Quick Links

Re: Hashjoin startup strategy (was Re: Getting different number of results when using hashjoin on/off)

From:	"Mario Weilguni" <mario(dot)weilguni(at)icomedias(dot)com>
To:	"Tom Lane" <tgl(at)sss(dot)pgh(dot)pa(dot)us>
Cc:	<pgsql-hackers(at)postgresql(dot)org>
Subject:	Re: Hashjoin startup strategy (was Re: Getting different number of results when using hashjoin on/off)
Date:	2005-11-28 19:14:49
Message-ID:	FA095C015271B64E99B197937712FD026679DB@freedom.grz.icomedias.com
Views:	Whole Thread \| Raw Message \| Download mbox \| Resend email
Thread:
Lists:	pgsql-hackers

If the query runs slow it will be not such a problem, but I was very concerned about other queries having this problem too - without knowing it. I've already rewritten the query to use IN instead of exists.

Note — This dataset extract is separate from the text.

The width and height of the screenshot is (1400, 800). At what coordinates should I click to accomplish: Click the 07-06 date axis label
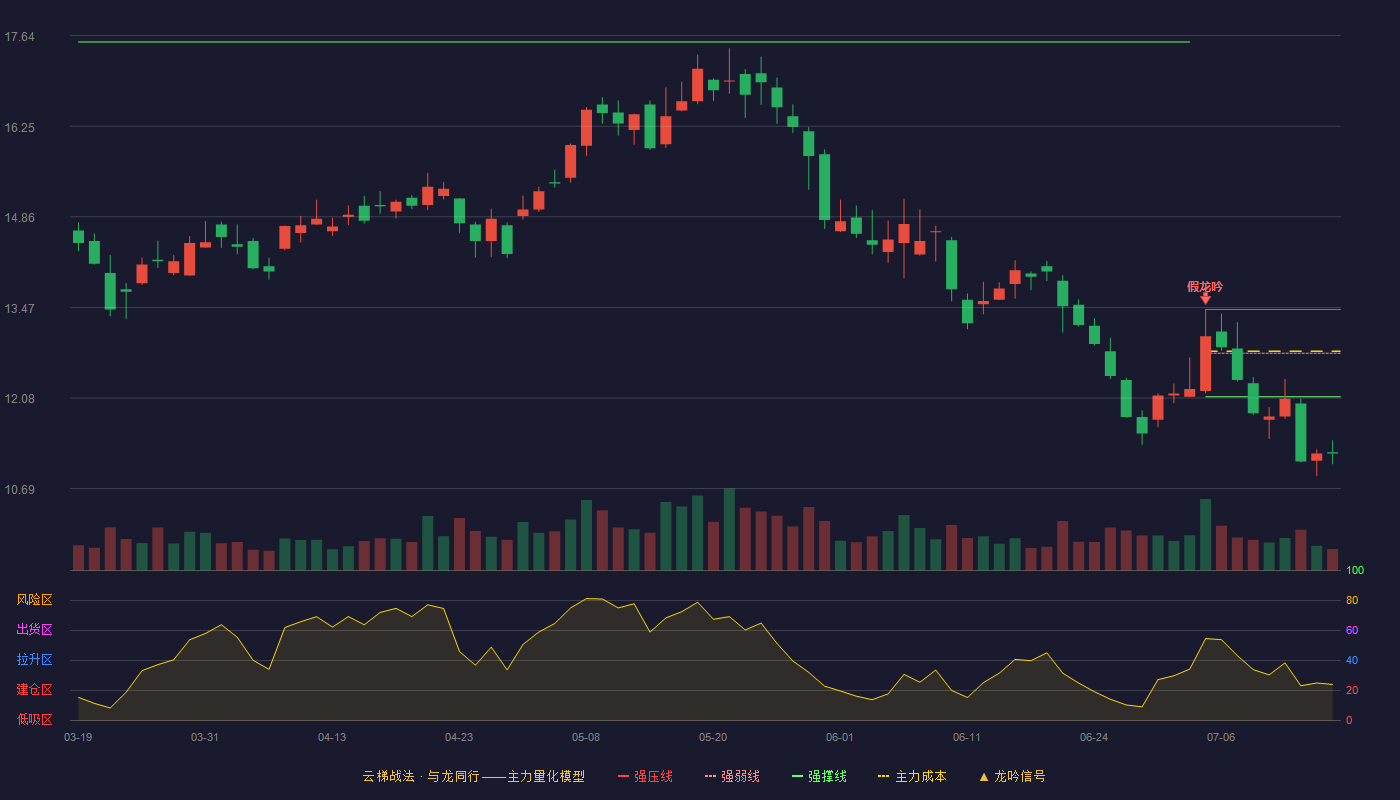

I'll compile again and try it again.

Thanks alot!

Best regards,
Mario Weilguni

-----Ursprüngliche Nachricht-----
Von: Tom Lane [mailto:tgl(at)sss(dot)pgh(dot)pa(dot)us]
Gesendet: Mo 28.11.2005 19:39
An: Mario Weilguni
Cc: pgsql-hackers(at)postgresql(dot)org
Betreff: Hashjoin startup strategy (was Re: [HACKERS] Getting different number of results when using hashjoin on/off)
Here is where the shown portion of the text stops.